Can you write out, word for word, the lines of the material from the one containing "Viewport: 722px width, 380px" through the end of the material, and nothing else?

◆ **Material supplied**

_ _ _ _ _ _ _

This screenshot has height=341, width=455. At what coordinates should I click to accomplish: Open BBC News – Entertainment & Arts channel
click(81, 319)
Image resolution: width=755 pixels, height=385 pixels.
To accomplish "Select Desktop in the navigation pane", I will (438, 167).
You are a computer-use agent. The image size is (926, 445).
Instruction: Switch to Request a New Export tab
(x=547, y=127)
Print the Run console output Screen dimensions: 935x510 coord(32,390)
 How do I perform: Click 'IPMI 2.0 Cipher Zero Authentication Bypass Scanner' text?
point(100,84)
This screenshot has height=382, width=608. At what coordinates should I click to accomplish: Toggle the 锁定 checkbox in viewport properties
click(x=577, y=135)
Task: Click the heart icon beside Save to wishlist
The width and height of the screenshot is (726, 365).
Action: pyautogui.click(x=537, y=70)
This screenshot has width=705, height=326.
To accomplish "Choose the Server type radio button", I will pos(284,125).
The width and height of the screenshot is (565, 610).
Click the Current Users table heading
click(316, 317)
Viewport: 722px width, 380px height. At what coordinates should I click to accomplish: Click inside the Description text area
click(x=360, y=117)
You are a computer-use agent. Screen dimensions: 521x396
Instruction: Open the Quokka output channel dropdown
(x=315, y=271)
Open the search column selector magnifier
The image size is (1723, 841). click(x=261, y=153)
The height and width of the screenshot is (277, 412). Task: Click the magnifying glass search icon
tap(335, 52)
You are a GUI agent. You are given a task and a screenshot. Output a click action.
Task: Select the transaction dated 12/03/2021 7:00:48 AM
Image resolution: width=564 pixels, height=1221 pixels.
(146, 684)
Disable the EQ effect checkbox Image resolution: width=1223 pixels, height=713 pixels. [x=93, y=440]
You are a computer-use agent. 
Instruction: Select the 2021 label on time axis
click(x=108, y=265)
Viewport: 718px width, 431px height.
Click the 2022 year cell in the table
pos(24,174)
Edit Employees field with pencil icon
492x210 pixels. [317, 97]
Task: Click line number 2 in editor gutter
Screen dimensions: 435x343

_ _ _ _ _ _ _

◆ **Exercise answer**
Viewport: 722px width, 380px height. At what coordinates should I click to accomplish: Click inside the Description text area
click(x=360, y=117)
You are a computer-use agent. Screen dimensions: 521x396
Instruction: Open the Quokka output channel dropdown
(x=315, y=271)
Open the search column selector magnifier
The image size is (1723, 841). click(x=261, y=153)
The height and width of the screenshot is (277, 412). Task: Click the magnifying glass search icon
tap(335, 52)
You are a GUI agent. You are given a task and a screenshot. Output a click action.
Task: Select the transaction dated 12/03/2021 7:00:48 AM
Image resolution: width=564 pixels, height=1221 pixels.
(146, 684)
Disable the EQ effect checkbox Image resolution: width=1223 pixels, height=713 pixels. [x=93, y=440]
You are a computer-use agent. 
Instruction: Select the 2021 label on time axis
click(x=108, y=265)
Viewport: 718px width, 431px height.
Click the 2022 year cell in the table
pos(24,174)
Edit Employees field with pencil icon
492x210 pixels. [317, 97]
Task: Click line number 2 in editor gutter
Screen dimensions: 435x343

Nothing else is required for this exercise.